International Banker notes the many advantages blockchain lends itself to the AML compliance space. Specifically, the article outlines some ways in which traditional financial institutions are starting to apply blockchain concepts to money laundering prevention and detection.

Interestingly, many of the criticisms of cryptocurrencies (i.e. Bitcoin) focus on the same exact challenges faced by traditional banking: transaction monitoring, transaction recording and customer data.  

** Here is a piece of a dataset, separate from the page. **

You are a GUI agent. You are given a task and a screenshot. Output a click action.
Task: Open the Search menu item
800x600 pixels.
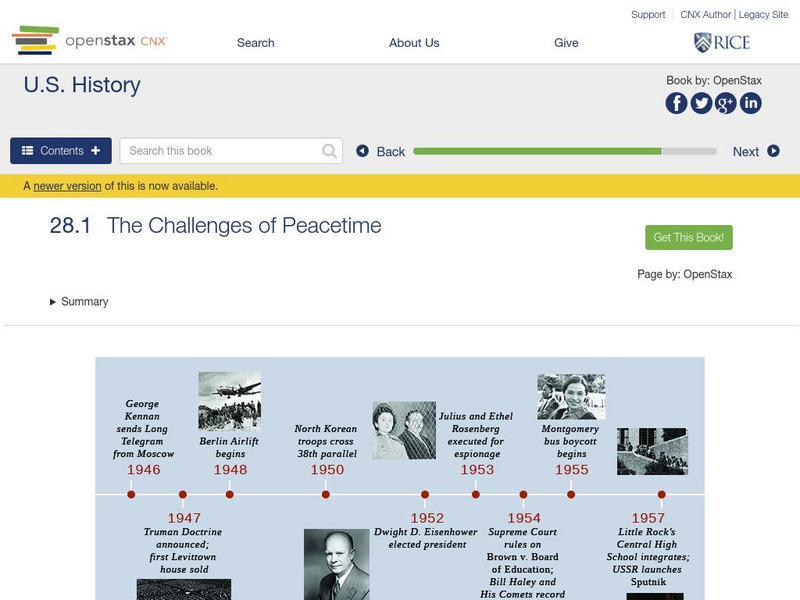tap(255, 43)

The irony of those critiques lies in the failure to recognize the advantages that blockchain gives cryptocurrency platforms including:

  • Traceable transactions through multiple sources (hops) and identifying sources of risk (i.e. Dark Web purchases)
  • Identifiable connections between entities on the blockchain
  • Keyword monitoring to help understand the nature of transactions and potential illicit activity in near real time
  • Immutable customer information processes (changes to customer information)
  • Efficient sanctions screening capability
  • Integration of investigative findings into customer risk profiles

Licensed, regulated Bitcoin platforms are already incorporating these advantages into effective AML compliance programs. One could argue that creating a robust customer profile based on verified information and transaction behaviors is easier using cryptocurrency than for traditional financial institutions. The mainstream incorporation of blockchain into AML solutions is a reinforcement of that idea.